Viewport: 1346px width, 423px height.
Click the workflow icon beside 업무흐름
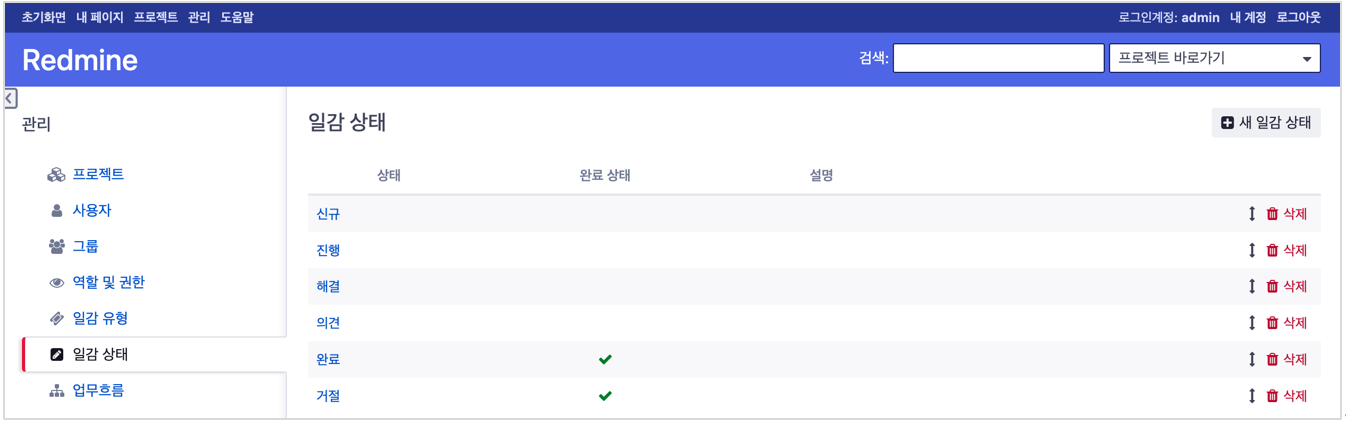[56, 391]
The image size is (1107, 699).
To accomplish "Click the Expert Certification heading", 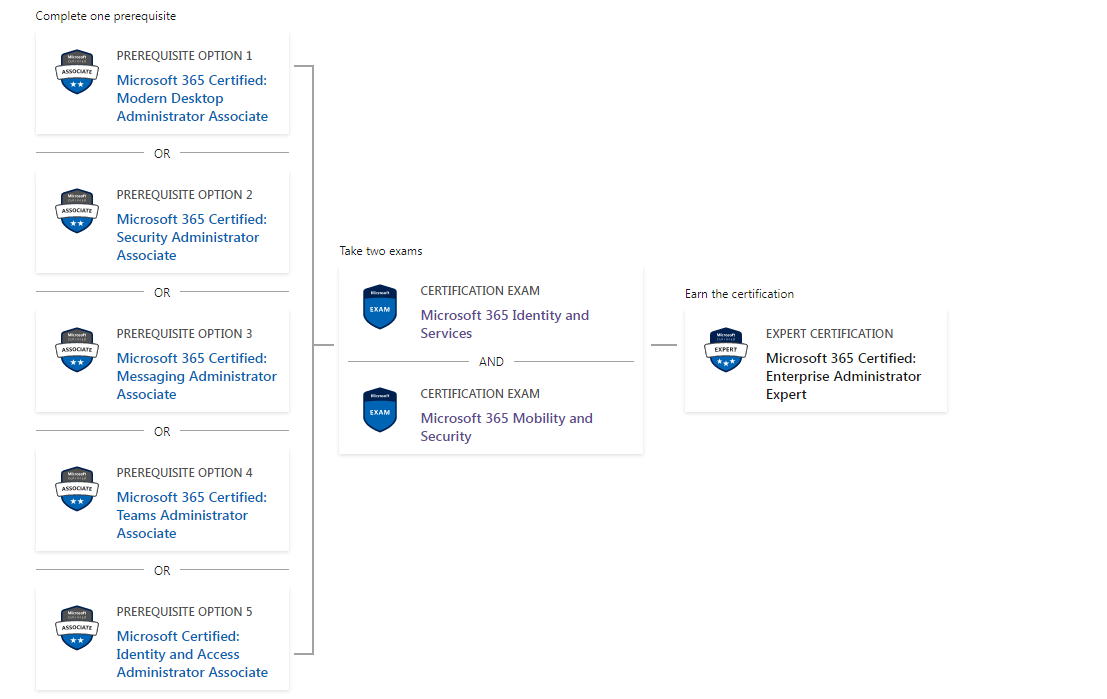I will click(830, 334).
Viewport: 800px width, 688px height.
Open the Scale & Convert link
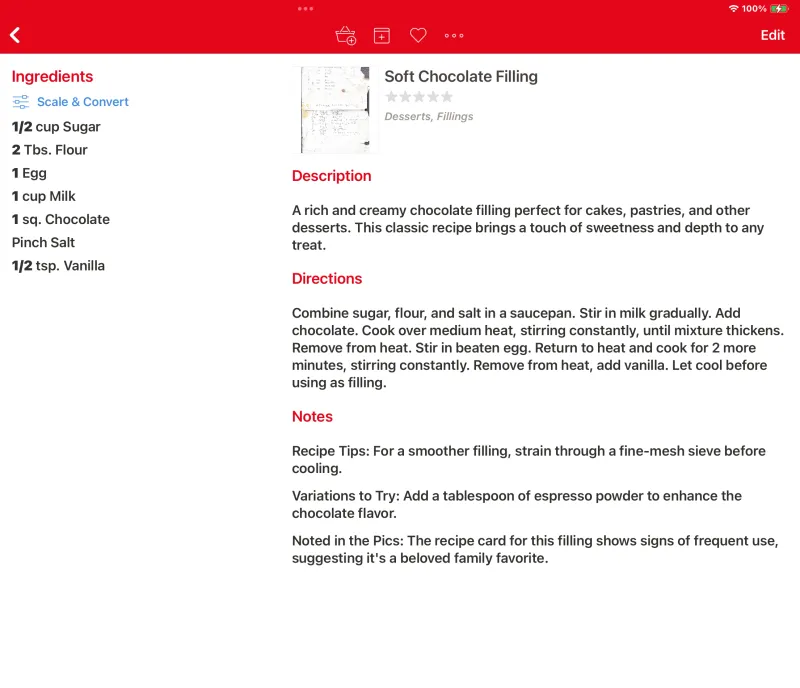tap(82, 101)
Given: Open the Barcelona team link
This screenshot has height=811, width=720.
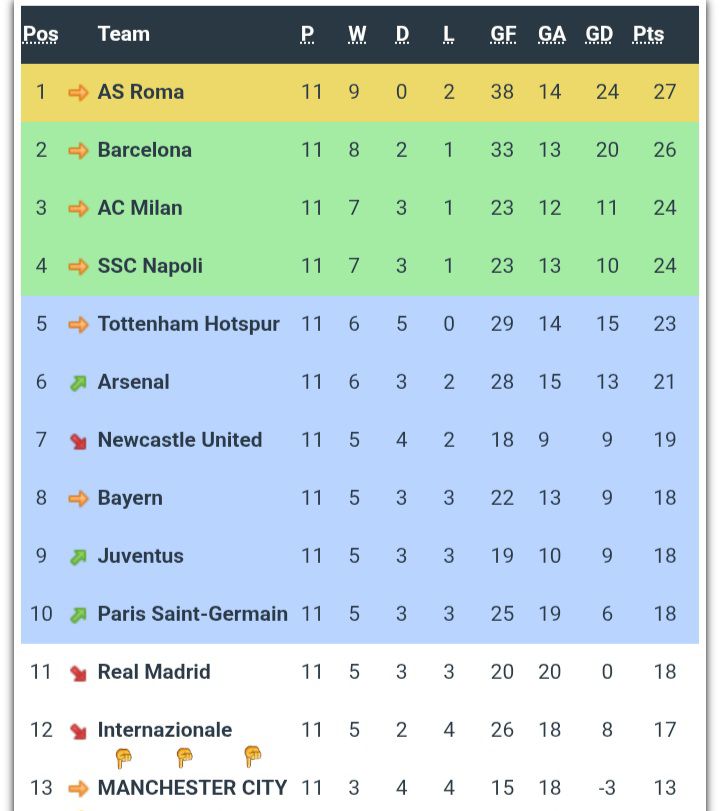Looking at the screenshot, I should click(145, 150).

::::::

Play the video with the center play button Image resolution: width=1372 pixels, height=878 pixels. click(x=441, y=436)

::::::

Tell how many lines of the listing include the word "Viewport"; the number alone is the answer.

YOUR RESPONSE: 2